Si Julia Otero ha oído hablar de la pica americana (Ochotona princeps –>), con seguridad pensará que es uno de los animales más clara y negativamente afectados por el calentamiento global. Y la idea es completamente lógica, para una lógica verde. A ver; si hay un calentamiento global sin precedentes, el hábitat de la pica se estará calentando como jamás se ha visto. Y las picas viven en áreas montañosas por encima del límite de los árboles. O sea, bastante arriba. Pero con un calentamiento, las distintas especies tenderán a ocupar espacios de mayor altura — si quieren seguir estando en su temperatura favorita. Y las picas, que ya están en la parte alta de las montañas, verán reducida la extensión de su hábitat. Con lo que se reducirá su población. Las picas están muy puteadas, y es culpa nuestra. ¡De cajón!

Es imposible saltarse la lógica verde. Lo mismo podría ser una apisonadora. Y además, los datos lo confirman abrumadoramente. Sólo un “negacionista”, o un maldito vendido al capitalismo, los puede poner en duda. Basta con decir que las cinco primeras entradas de Wikipedia [–>] establecen esa realidad de la forma más contundente.

Los investigadores dicen que según las temperaturas suben, las picas abandonan las laderas mas bajas y emigran hacia los picos de las montañas hasta que ya no pueden ir mas lejos.
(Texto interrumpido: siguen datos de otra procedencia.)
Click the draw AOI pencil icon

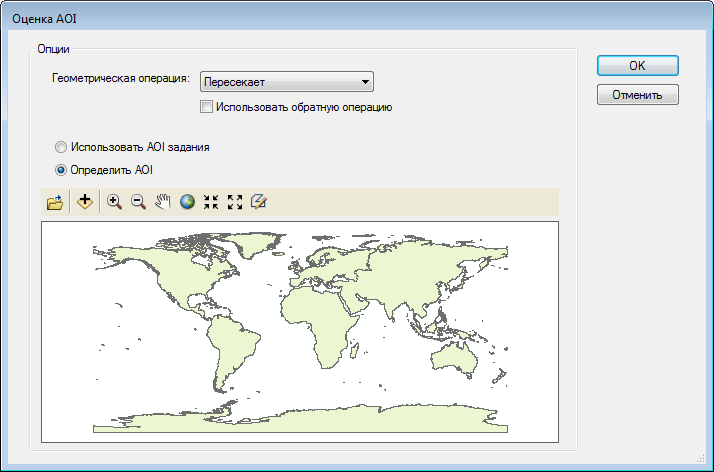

Como vivir en el punto más alto de una isla que se hunde.

En la Great Basin -tla región árida entre las Montañas Rocosas y Sierra Nevada de California- las picas ya están desapareciendo.

Durante años, el oso polar ha sido el símbolo del movimiento del calentamiento global. Pero hoy la pica americana tiene base para competir con los osos por este indeseabe honor.

Las picas americanas están sufriendo porque el calentamiento global ha traído temperaturas más altas a sus montañas.

El primer mamífero en peligro por el cambio climático.

La pica americana, un pequeño animal con una gran personalidad que ha deleitado durante mucho tiempo a los excursionistas, está desapareciendo de los sitios de menor elevación en las montañas de California, y la causa parece ser el cambo climático, según un nuevo estudio.

Es probable que nunca veas un oso polar en la naturaleza, mientras el animal icono del cambio climático desaparece junto a su hábitat ártico. Pero si paseas por las montañas del Oeste Americano, todavía puedes pillar un vistazo de otro bicho improbablemente lindo amenazado por el cambio climático.

No por mucho tiempo.

Así le cuentan los cuentos a Julia. Y hay que se un auténtico malvado para no creerse un historia tan bonita. Los lindos conejitos de pico-monte, sufriendo.

pika-americana

Pero ahora tienes una no-noticia, que jamás darán por Onda Verde. Si conejito no sufre, no hay noticia. Y el caso es que uno de los más reconocidos especialistas internacionales en lagomorfos (liebres, conejos y picas), el dr. Andrew Smith [–>], acaba de publicar el resultado de una investigación destinada a averiguar, precisamente, el efecto del calentamiento sobre las poblaciones de picas americanas.

Ha elegido una meta-población que cumpliera dos características. 1, que tuviera un buen censo de plazo suficiente. Por ejemplo, a partir de 1970. Y 2, que estuviera entre las áreas de más calor de la distribución de las picas. Lógico; donde ya hacía más calor antes de que empezara el “calentamiento global” es donde más se debería notar el efecto del calentamiento. Si lo hay. Porque el caso es que Smith y Nagy no han podio encontrar (medir) efecto alguno.

Hay preocupación porque las picas americanas sean cada vez más vulnerables a las altas temperaturas debidas al cambio climático, y esta investigación representa el estudio más largo de la especie en una elevación relativamente baja (cálida). La población de Bodie representa uno de los mejores ejemplos en mamíferos de un sistema de metapoblación clásica.

Se ha examinado el impacto potencial de la temperatura en la dinámica de la metapoblación, usando umbrales de temperatura de largo plazo (máxima media de verano) y agudos (número de días ≥ 25°C y ≥ 28°C en un año). No hay evidencia de que el calentamiento afecte directa y negativamente a la persistencia de picas en Bodie.

Y Julia que se entere. O mejor que no, porque perderíamos ese tierno impacto sentimental de su misa radiofónica.